If I am helping one of my children, the other one gets distracted and the cycle just continues. Then there’s the baby who points to the swing set outside and cries “momma swing, swing momma.” Unfortunately at that moment, and for the next hour or two, I can’t take her on the swings because I am working on school work with the other three kids.

It breaks my heart that I can’t take my baby on the swings.

It breaks my heart that I can’t physically help my children all at the same time.

It breaks my heart that I get frustrated and impatient, and yell, and quite frankly can be nasty to my kids.

It breaks my heart that despite all of these challenges, I still know that I am fortunate for a million different reasons, yet still struggle and complain.

I was out with some close girlfriends a couple weekends ago and my friend said, “why can’t their time with us and feeling safe and loved just be enough?” She decided to not send her son to preschool and does her best to teach him at home, but is also a teacher herself, and has an infant daughter.

Her question resonates deeply with me because I often think the same thing. For the children out there who are being taken care of by a grandparent, or babysitter, or whomever their adult caregiver is, if the time the children spend with them is happy and meaningful, why can’t that be enough? Some of the most meaningful memories I have from my early childhood were those where I was home with my grandmothers, who taught me how to bake, sew, dip leaves in wax, play Monopoly (without cheating), and countless other experiences that have shaped my life in so many ways.

Now I am not suggesting we throw education and all of the hard work the teachers are doing out the window, I am just suggesting that we get through as much work during the course of a day as we can, and when we get cues, whether they be from ourselves or the children, that tensions are high and a break is needed, we take the break!

When school first started this year and students didn’t have their iPads yet, paper work was sent home. Declan fought me so hard on getting all of his work done. I sat him in his chair and was literally a monster towards him. I told him he couldn’t do x, y and z until he completed his work. He was climbing under the table, peeling the wrappers off the crayons, picking his nails, it just was a disaster. I was the adult and I could not get my stress and emotions in order to be the mother I wanted to be to my children, and I am not proud of it.

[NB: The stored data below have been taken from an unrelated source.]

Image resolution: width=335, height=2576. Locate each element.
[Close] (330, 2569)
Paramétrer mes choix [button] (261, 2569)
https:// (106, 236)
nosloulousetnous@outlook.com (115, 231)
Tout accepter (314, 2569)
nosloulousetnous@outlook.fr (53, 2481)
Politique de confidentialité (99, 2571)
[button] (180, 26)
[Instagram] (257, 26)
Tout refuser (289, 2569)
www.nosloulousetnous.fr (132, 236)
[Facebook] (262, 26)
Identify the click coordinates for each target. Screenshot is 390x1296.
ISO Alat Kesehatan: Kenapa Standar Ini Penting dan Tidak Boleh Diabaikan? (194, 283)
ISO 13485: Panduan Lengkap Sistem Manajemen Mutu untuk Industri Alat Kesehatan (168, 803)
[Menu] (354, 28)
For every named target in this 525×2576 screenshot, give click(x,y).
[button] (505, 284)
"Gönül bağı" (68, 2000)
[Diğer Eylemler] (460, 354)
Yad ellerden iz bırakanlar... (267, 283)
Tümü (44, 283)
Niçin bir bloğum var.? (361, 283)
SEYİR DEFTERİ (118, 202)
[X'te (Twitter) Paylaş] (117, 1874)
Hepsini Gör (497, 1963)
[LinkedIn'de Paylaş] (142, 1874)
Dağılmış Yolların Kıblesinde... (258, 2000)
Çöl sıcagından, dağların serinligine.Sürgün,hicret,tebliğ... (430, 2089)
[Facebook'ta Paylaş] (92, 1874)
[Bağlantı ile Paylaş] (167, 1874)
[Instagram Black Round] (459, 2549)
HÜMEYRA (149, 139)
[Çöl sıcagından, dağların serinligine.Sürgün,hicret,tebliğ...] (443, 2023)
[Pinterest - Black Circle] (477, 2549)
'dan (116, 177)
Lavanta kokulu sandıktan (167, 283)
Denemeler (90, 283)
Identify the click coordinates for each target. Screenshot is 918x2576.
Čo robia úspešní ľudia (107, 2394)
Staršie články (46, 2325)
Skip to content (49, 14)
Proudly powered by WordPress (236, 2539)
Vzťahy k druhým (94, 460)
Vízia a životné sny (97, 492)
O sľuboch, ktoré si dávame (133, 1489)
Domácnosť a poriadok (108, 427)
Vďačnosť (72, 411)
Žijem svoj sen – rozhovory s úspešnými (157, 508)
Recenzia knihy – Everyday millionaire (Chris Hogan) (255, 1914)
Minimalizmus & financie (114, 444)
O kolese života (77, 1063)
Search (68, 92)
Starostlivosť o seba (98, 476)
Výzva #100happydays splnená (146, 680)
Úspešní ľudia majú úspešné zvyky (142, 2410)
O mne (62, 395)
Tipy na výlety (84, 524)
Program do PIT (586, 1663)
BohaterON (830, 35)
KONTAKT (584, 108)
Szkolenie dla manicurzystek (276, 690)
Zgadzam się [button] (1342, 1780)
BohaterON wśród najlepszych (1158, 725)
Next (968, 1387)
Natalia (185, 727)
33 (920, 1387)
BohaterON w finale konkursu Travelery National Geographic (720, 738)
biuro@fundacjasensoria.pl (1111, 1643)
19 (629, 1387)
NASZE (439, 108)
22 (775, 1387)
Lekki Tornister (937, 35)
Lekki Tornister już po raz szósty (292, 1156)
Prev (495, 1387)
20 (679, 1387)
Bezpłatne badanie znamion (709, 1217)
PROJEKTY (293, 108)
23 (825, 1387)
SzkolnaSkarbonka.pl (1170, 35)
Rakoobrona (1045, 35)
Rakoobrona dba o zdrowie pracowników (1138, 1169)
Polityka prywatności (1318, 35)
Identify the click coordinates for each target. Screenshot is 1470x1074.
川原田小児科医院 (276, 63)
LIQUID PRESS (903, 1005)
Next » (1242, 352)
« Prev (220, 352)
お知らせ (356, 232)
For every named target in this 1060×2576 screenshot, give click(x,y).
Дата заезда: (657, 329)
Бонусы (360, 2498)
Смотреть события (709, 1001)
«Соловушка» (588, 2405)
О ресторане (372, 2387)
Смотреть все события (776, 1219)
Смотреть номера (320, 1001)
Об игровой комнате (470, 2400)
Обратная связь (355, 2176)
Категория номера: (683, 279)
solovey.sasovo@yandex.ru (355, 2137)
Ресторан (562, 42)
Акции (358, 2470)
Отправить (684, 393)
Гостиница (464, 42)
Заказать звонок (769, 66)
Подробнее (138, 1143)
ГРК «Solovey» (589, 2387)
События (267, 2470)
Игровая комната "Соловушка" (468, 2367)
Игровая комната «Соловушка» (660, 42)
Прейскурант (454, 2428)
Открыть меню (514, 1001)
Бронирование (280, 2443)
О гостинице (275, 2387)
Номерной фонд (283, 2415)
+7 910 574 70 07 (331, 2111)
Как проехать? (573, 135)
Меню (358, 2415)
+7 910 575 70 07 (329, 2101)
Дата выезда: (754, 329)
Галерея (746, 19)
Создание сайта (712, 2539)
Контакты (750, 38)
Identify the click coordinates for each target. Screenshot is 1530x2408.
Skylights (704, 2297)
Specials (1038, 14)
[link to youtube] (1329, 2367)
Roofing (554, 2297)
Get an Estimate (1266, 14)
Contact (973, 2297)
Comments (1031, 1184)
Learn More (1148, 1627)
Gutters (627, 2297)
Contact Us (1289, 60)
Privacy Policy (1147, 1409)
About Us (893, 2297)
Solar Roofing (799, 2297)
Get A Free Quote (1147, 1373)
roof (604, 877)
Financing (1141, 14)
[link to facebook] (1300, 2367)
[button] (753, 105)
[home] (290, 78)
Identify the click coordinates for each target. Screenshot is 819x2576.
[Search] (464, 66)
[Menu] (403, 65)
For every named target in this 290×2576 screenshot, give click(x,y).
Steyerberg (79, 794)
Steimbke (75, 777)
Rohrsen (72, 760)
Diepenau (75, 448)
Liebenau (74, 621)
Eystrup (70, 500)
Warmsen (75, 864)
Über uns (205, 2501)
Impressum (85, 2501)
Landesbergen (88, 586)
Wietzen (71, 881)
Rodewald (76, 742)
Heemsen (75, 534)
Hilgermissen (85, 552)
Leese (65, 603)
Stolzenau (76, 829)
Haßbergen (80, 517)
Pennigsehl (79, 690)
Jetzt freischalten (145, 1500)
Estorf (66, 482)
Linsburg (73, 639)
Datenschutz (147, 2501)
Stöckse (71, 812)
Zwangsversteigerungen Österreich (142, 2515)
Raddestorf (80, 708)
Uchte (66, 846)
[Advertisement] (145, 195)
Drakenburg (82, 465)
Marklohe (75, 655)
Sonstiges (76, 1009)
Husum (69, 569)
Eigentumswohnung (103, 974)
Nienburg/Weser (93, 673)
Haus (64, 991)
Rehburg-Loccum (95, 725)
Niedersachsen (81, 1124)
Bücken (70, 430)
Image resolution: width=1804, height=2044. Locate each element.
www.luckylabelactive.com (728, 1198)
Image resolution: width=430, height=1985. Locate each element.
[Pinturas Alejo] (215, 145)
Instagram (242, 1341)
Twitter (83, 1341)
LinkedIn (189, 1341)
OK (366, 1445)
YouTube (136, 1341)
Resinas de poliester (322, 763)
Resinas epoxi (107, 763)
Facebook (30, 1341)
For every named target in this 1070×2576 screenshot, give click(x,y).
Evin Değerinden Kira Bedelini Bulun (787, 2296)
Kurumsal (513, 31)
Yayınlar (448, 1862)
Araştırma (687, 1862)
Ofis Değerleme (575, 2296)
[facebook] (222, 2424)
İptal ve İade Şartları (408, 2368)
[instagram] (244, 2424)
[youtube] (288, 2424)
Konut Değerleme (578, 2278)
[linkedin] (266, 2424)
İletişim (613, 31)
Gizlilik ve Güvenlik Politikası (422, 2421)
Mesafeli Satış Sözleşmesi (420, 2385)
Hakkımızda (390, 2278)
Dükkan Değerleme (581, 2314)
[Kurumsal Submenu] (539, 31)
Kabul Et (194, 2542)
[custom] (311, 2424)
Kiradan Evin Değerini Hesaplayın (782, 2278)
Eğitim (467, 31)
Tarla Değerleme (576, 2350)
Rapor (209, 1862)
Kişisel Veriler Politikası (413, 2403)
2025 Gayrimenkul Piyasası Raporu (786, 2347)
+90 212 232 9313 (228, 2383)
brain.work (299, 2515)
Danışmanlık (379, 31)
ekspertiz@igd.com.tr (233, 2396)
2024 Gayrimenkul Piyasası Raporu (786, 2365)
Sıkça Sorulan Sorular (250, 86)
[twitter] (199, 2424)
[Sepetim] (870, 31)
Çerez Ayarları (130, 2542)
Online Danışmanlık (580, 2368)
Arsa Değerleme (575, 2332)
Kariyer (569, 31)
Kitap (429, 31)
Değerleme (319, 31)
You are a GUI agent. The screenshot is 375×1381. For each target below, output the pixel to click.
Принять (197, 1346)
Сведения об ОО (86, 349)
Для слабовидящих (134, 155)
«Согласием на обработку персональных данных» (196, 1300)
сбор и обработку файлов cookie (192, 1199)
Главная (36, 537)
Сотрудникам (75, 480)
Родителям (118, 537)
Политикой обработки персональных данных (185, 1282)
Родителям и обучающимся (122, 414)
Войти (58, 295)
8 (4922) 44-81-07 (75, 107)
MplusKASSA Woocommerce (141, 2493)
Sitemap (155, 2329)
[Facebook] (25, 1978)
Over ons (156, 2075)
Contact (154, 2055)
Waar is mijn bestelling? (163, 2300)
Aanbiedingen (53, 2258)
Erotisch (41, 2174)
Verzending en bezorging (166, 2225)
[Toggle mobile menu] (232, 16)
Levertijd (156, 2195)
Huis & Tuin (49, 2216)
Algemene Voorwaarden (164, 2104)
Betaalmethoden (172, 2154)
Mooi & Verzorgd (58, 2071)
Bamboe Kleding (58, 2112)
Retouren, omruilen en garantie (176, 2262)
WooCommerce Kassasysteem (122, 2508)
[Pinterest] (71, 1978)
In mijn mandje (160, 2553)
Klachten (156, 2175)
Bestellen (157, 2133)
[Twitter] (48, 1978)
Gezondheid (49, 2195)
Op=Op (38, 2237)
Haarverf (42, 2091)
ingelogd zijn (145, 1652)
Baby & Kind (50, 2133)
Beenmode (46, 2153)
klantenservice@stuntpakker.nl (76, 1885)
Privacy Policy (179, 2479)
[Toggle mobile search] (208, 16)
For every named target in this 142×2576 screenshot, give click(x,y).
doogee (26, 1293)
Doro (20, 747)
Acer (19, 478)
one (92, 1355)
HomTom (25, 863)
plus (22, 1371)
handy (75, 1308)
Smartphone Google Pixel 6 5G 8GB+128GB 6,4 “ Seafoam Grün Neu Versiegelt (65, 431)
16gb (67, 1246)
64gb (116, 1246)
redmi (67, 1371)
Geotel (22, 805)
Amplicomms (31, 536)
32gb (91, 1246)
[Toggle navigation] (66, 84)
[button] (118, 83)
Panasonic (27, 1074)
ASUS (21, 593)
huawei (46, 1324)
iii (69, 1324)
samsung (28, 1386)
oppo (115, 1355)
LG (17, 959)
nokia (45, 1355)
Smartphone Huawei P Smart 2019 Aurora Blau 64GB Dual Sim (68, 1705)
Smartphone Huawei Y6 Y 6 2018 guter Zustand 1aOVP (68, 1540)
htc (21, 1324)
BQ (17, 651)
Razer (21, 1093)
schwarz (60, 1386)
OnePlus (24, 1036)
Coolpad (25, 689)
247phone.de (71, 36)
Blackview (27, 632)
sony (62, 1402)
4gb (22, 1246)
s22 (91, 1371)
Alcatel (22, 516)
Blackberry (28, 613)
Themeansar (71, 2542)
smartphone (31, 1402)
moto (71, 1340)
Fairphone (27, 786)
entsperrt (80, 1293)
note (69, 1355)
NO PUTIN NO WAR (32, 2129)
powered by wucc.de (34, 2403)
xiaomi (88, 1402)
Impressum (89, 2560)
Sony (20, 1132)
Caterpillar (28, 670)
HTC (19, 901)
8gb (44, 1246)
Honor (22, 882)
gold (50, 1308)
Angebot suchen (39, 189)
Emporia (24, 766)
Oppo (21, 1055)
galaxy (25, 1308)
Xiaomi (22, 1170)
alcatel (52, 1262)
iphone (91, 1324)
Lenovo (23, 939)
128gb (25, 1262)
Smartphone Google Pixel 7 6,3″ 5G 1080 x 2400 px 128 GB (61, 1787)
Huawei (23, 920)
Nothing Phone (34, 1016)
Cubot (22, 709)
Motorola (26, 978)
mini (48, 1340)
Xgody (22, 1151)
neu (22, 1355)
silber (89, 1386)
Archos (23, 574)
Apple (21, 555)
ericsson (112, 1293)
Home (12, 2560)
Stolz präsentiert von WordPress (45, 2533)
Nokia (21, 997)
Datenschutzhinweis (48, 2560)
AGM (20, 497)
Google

I spoke with his teachers and explained what his threshold was for work and this week I tried a more relaxed approach. Today he had four Zoom meetings throughout the day and he did some, but not all of the work on his iPad. I took him to the park and made him a charcuterie board for his morning snack (per his request), complete with candle, dimmed lighting and a fancy glass (also all per his request). After his special snack he attended another Zoom meeting where his teacher asked him to tell her something that makes a lot of noise in his house, his response was “uhhhmmm…. farts!” I was in the background dying and praying he didn’t elaborate and put me on complete blast (pun intended). Thankfully, he did not.

This afternoon he told me that this was “the best day ever”. I cried. I felt compelled to share this story because I imagine that I am not the only parent out there feeling defeated. Moving forward I am sure I will have more moments I am not proud of, but I will also try to remember what it is that is most important in all of this, and I think it’s really about maintaining a level of peace and balance, for ourselves and our children.

If we need to take intermittent breaks from formal education to breathe, look our kids in the eyes, and share a cheese platter and some laughs with them, I think we’ll still be raising some fine little humans.